--- What you should do ---
Gather every line of the material below that contains the string "screenshot", where case counts.

--- Information supplied ---
# # #

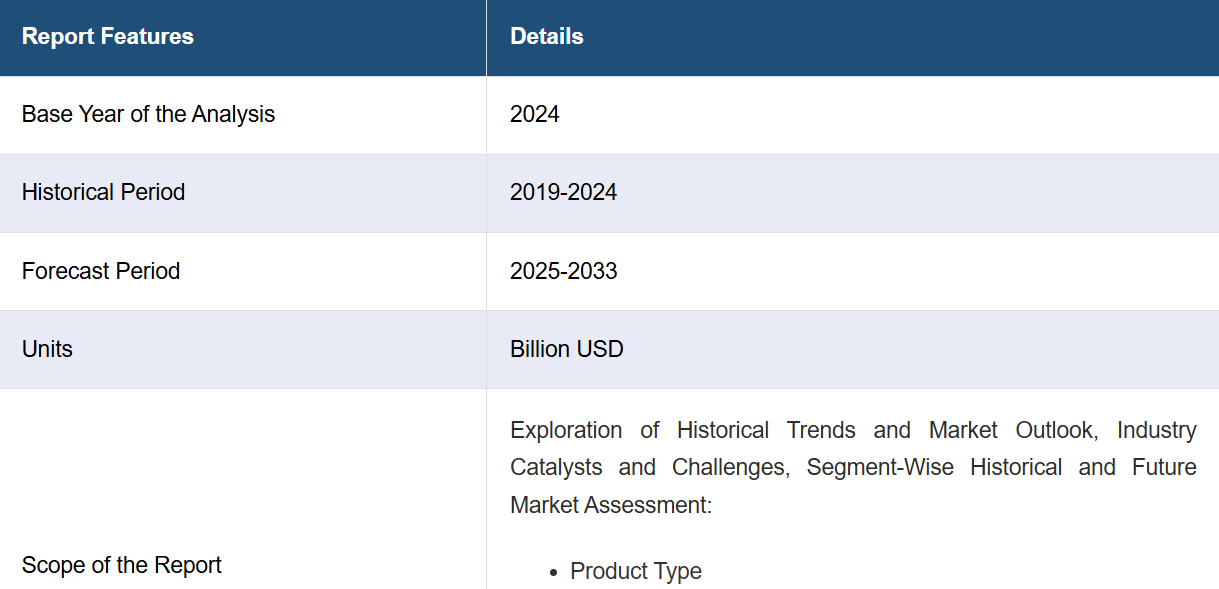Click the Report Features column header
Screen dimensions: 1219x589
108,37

# # #

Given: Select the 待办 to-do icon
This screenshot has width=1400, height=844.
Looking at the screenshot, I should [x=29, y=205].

# # #

--- Expected answer ---
This screenshot has width=1400, height=844.
Looking at the screenshot, I should [x=29, y=205].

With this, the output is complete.